Through the marketing of fear, we are being pushed from one crisis to another and the world is being deliberately paralysed by an unwillingness to fundamentally question the economic development model that for years has given priority to financial interests by privatising public services and weakening social protection.

It has seized wealth for the benefit of some, dismantled the State and sacrificed the weakest on the altar of austerity with the refrain "there is no alternative". Our economic system has led to self-fulfilling prophecies and fragmented relationships between human beings to make them compulsive consumers of pleasure.

The ones who are being sacrificed now were also sacrificed before: all those professions that have become insignificant in the eyes of the powerful, that have been trivialised, little valued or even devalued are now in the spotlight. Professions that we have forgotten are essential to social cohesion; professions that for years have resisted the blows of profitability, productivity and economic efficiency, despite the protests, despite the calls made in the face of a staggering political vacuum.
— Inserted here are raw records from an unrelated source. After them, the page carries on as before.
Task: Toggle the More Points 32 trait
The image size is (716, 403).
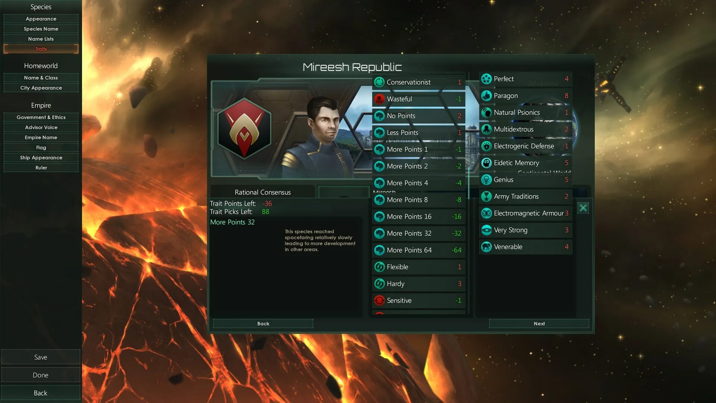Action: tap(419, 233)
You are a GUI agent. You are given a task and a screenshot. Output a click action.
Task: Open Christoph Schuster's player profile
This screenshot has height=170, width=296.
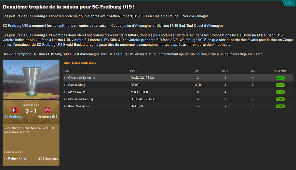tap(82, 78)
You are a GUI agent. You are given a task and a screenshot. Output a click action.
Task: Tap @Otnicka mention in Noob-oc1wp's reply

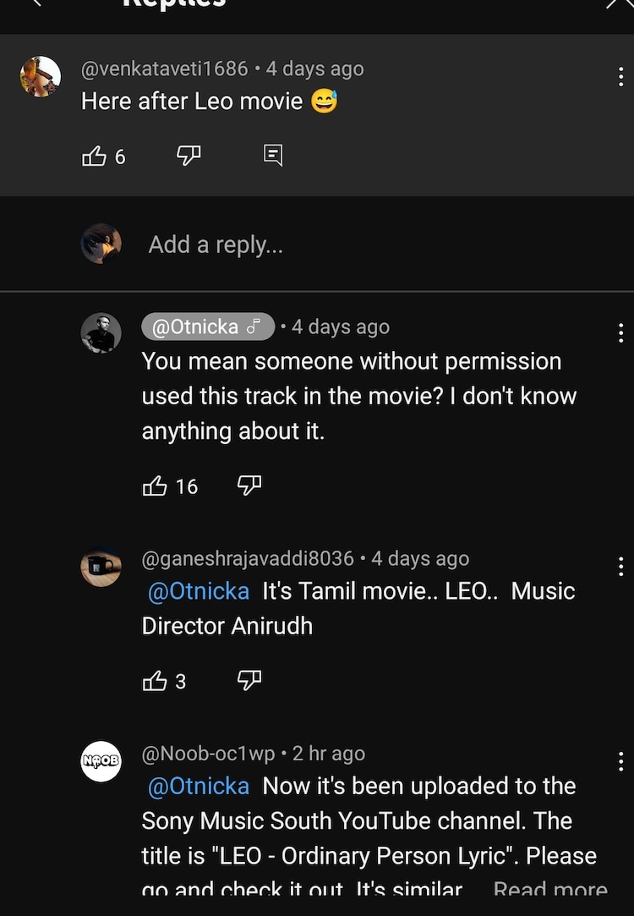199,787
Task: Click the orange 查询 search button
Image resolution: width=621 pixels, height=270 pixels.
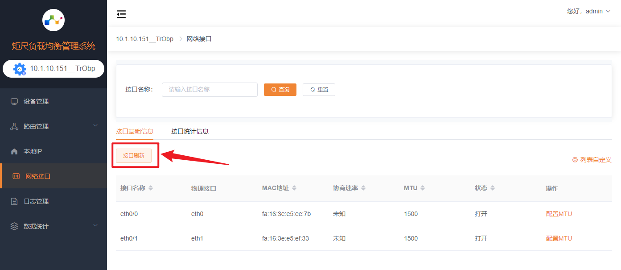Action: [x=280, y=90]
The workers on the front line of our health systems include nurses, care workers, home helpers, GPs, educators, psychologists, childcare workers, social workers, and all those who help people that are sick, excluded or suffering, marginalised, dependent, homeless, undocumented, and so on. This health crisis reveals all the excesses and inequalities of our societies.

We have forgotten the meaning of the common good and neglected the importance of common values that unite us, bring us together, and define us in our human relationships and our very existence. Our society is drifting further from these values because it was already weakened, deliberately segmented, disoriented and surrounded by the deadly shadows of nationalist and populist revivals.

From now on, both the political and the economic worlds will bear the heavy burden of determining the way out. For there will only be two possible outcomes: either we consider this crisis to be one of the hazards we have to face on an ad hoc basis and so we help society to better respond to such events, or we change our perspective to "there is an alternative" once the health crisis is over.

This could be done by implementing a new deal, a new social and environmental pact based on the values of solidarity and equality, inspired among other things by the successes of the social economy, which should be put into practice by taking decisive action such as relocating our production by favouring short, local and secure supply chains, as well as creating jobs that provide a decent income for each and every one of us. 

We need public services to be revitalised, recognised as essential and able to carry out their tasks properly, under the auspices of a social and regulatory State that is not bound to financial markets.

If we make the right choice, we not only have a chance to experience the "crisis to end all crises", but also to change our relationship with society and its environment.